Susan Rice, President Obama’s national security adviser, said Friday that the United States and the international community were united in responding to the crisis in Burkina Faso.
“The junta should step aside and allow preparations for the October elections to resume immediately. The U.S. stands squarely with the people of Burkina Faso in rejecting this threat to their democratic progress,” she said in her keynote address to the Congressional Black Caucus Foundation’s Legislative Conference in Washington.
Rice said the United States was reviewing its assistance to Burkina Faso.
Earlier, U.S. Assistant Secretary of State Linda Thomas-Greenfield told VOA there’s no excuse for what happened. “Having a coup is not the way to show their displeasure, and they also need to make sure they do not use their power to attack civilians," Thomas-Greenfield cautioned.
In an ever-changing political landscape in Africa, Rice said more work to end old mindsets and address entrenched challenges needs to be done, even after four presidential trips to the region, a historic summit in Washington and signature development initiatives.
Investment in Africa
She also said Africa’s rise was important not just to Africa but to the entire world.
“None of the global challenges of curbing climate change, promoting inclusive economic growth and ending violent extremism can be met without the voices and contributions of 1 billion Africans,” she said.
Rice took a moment to praise the work of the Congressional Black Caucus.
The work of the CBC “has built a bipartisan consensus that gets things done for Africa," she said. "From fighting apartheid to supporting PEPFAR [an AIDS relief plan], from confronting the genocide in Darfur to easing the suffering of the people in South Sudan to tackling the Ebola crisis in West Africa.”
U.S. Representative Karen Bass, a California Democrat who sponsored the event, said it was important to move forward on trade, health and governance a year after the landmark U.S-Africa summit.
“We started off the day by talking about the Ebola crisis," she said. "It is over, but the fact is that the crisis revealed the need to really develop the health infrastructure in Africa.
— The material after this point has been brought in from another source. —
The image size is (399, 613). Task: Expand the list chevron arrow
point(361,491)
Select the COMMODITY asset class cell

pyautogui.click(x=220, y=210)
And then ... we have a panel that is talking about trade. Now that AGOA has passed, let us really fast-forward the implementation."
Export measure
AGOA, the African Growth and Opportunity Act, allows eligible nations to export goods tax-free into the United States.
Bass said that understandably, many eligible countries have not achieved the level of development to address the U.S. market. She said, for example, that “if you have a store that can make 50 or 100 purses, for our market you need to make 50,000." The challenge, she said, is to get smaller African nations to collaborate so they can scale up their enterprises.
Bass also said it’s important to focus on some of the successes, like the recent elections in Nigeria and Namibia.